No weak matches. Nak really put some effort into this one, Strong/Cien Almas was good with Almas looking like the whole package in terms of acting and work in the ring. AoP have really improved their game: brass ring grabbed.

The talent is there, but there was no particular reason for any of these matches from a storyline point of view. Just great cameos.

And instead of the new indy darling being pulled out of the hat (as is becoming traditional at each taping), we get Seth Rollins.


----------



## NastyYaffa

Pretty good show. Definitely one of the weakest Takeover's though.

EY/Tye was pretty solid, just some good back & forth action between the 2 men.

Andrade/Roddy delivered just like I expected it would. Glad to see Roddy killing it in WWE. 2nd best match of the night.

DIY/AOP was my favorite match of the night. Authors of Pain looked like total monsters, they were great in the match, as was DIY, who are one of the absolutely best teams in the whole world right now. Great match.

The Women's 4-Way was pretty messy, but I thought Asuka & Cross were really great in it.

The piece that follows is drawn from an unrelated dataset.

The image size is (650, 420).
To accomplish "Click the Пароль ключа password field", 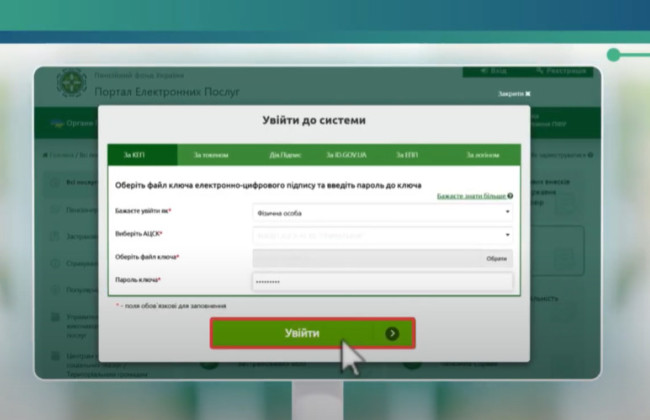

I didn't have high expectations for the main event, so I can't say I was disappointed. Boring match. Roode has never done it for me in the ring, and his performance truly killed the match for me. He's very boring to watch when he does work on top. Kinda funny how Nakamura's best performance since the Zayn match was also his worst match since the Zayn one, in my eyes.


----------



## Mr. I

Nakamura took a couple of horrendous bumps in his match, the two apron bumps could have gone very wrong. I wouldn't advise doing those on the developmental show.


----------



## Victor Chaos

Poor Billie Kay and Peyton. :frown2:


----------



## DoolieNoted

The G.O.A.T said:


> Poor Billie Kay and Peyton. :frown2:


They got more offence in than I was expecting, but I just don't get why the match ended in such a shitty way.

Or why one of them didn't just pin the other.


----------



## I drink and I know things

Having slept on it now, my thought is that it was excellent. It was probably the worst Takeover at least since The End, but still very high quality overall. I hope NXT can get the weekly shows back on track. It does make one less invested when the weekly shows are boring or people don't even watch them. I lost interest in the weekly NXT stuff very fast after Toronto and after about 2 weeks quit watching all together. Watched the go home episode yesterday before the actual show, but it would be nice to get fully invested again...


----------



## RiverFenix

Matches were very good, but I disagree with most of the outcomes. 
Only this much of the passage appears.